--- START ---
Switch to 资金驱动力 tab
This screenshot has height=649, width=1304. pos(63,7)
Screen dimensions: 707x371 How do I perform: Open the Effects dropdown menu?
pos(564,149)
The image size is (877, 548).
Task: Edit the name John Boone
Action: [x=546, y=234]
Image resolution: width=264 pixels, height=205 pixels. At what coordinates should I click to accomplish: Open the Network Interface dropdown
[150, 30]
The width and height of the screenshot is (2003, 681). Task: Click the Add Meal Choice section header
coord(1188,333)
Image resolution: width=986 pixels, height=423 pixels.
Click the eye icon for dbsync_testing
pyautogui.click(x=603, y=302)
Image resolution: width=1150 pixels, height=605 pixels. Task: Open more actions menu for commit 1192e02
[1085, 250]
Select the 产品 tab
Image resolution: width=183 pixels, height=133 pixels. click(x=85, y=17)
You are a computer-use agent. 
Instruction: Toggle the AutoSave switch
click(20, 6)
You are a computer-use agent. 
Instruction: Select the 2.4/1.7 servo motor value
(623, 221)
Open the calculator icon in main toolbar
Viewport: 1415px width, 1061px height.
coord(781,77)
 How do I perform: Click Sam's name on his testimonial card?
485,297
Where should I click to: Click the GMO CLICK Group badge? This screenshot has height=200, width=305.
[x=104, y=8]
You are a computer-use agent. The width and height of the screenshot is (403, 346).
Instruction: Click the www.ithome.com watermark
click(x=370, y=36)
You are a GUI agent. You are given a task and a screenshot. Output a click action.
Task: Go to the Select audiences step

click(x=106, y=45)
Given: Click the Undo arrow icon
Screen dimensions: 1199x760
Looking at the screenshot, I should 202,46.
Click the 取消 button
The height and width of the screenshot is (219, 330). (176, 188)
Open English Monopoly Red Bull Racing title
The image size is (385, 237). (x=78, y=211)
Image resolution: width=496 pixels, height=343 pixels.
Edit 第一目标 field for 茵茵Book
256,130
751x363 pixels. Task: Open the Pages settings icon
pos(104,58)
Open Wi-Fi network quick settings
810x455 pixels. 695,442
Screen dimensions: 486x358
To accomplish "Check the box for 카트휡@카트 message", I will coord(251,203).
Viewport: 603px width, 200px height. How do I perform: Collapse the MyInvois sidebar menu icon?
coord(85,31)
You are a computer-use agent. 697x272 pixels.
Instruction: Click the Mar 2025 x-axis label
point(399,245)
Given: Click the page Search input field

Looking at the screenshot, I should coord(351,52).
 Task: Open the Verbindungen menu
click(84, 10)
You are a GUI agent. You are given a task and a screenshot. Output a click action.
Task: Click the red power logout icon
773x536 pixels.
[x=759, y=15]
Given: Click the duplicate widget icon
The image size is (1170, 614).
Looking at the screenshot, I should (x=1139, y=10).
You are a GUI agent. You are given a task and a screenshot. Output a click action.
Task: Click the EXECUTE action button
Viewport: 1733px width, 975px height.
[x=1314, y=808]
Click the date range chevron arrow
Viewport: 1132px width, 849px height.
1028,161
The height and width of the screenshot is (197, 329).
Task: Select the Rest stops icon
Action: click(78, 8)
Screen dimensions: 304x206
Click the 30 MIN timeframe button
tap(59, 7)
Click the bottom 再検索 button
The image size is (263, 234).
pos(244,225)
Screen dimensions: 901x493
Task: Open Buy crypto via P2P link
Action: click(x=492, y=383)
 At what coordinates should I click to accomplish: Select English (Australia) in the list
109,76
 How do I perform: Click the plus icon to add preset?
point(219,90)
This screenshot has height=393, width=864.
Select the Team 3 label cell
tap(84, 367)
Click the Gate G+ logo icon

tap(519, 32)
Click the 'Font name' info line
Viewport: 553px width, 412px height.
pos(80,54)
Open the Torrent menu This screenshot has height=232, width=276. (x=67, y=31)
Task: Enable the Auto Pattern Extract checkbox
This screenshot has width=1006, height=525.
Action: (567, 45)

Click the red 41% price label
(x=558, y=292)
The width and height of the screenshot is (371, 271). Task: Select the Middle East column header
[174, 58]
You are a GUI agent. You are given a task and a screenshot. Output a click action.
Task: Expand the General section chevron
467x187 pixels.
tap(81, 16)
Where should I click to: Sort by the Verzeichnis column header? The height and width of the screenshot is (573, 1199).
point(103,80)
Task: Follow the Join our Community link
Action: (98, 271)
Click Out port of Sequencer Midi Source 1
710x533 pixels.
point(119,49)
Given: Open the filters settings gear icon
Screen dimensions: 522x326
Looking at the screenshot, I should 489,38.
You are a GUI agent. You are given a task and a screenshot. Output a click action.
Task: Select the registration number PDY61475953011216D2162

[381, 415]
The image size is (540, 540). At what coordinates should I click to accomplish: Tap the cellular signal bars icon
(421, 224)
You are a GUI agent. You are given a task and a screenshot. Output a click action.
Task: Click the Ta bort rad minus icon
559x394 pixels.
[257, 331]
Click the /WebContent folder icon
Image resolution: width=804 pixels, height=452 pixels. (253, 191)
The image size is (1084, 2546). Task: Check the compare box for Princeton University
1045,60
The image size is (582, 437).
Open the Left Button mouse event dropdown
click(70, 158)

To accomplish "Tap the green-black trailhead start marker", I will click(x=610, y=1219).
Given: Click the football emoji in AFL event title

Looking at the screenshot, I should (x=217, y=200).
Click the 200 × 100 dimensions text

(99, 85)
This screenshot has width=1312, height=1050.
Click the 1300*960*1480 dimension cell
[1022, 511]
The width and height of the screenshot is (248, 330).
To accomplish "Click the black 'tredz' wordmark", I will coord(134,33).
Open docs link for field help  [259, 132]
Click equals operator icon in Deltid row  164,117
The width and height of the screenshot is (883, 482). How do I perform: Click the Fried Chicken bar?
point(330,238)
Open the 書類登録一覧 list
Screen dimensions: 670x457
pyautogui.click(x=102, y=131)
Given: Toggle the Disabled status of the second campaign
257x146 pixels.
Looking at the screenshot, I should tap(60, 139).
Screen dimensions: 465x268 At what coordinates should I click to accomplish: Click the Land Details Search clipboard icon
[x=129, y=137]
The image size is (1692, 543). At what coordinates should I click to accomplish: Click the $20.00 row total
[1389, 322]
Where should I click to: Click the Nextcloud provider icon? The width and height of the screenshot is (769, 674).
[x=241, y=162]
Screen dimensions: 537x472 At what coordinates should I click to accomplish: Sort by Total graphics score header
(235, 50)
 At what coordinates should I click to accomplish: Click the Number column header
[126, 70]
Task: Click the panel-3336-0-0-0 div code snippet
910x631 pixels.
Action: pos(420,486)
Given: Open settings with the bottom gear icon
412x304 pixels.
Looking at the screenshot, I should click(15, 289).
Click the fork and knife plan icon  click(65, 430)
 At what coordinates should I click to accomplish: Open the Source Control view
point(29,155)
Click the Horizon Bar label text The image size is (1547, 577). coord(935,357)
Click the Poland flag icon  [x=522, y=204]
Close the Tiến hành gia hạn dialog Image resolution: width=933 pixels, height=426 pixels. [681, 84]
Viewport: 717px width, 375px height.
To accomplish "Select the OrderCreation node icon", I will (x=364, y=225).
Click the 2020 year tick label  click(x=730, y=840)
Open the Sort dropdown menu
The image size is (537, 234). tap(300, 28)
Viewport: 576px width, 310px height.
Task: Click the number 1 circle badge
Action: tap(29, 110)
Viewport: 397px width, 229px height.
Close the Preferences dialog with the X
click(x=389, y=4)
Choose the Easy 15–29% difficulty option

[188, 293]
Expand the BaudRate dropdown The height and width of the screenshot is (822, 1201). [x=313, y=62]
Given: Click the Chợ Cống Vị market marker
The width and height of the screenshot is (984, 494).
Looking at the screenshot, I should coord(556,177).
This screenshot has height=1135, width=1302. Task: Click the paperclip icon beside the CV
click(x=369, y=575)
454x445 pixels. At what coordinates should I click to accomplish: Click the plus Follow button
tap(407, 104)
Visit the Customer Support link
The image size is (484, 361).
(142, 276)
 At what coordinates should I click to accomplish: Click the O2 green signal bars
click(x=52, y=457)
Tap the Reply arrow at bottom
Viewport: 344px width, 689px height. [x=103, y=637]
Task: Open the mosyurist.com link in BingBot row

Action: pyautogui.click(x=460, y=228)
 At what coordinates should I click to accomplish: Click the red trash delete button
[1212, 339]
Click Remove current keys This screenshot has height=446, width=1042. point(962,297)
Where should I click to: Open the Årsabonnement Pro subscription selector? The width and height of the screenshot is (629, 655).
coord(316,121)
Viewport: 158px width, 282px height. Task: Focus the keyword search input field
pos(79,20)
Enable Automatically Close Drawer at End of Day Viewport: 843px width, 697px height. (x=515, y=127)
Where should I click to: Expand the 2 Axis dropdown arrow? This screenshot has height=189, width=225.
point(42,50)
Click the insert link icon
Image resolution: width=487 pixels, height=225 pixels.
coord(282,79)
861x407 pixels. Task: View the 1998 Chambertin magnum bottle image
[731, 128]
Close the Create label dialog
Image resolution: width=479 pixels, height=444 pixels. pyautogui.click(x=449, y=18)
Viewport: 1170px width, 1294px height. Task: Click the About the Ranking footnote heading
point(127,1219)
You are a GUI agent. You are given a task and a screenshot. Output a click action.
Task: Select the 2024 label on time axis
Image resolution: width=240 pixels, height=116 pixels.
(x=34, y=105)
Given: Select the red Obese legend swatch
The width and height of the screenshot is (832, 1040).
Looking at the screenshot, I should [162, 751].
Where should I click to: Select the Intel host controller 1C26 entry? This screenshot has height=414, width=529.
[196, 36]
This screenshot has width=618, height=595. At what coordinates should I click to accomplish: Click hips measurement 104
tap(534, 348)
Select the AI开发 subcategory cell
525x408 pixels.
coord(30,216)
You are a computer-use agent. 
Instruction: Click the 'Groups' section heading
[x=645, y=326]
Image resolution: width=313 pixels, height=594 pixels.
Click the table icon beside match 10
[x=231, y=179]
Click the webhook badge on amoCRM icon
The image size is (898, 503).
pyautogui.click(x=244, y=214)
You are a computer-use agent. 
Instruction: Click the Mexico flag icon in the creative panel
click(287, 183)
--- END ---
Task description →
In the listing above, locate each line with "gear" and copy it.

Task result →
Given: Open the filters settings gear icon
Given: Open settings with the bottom gear icon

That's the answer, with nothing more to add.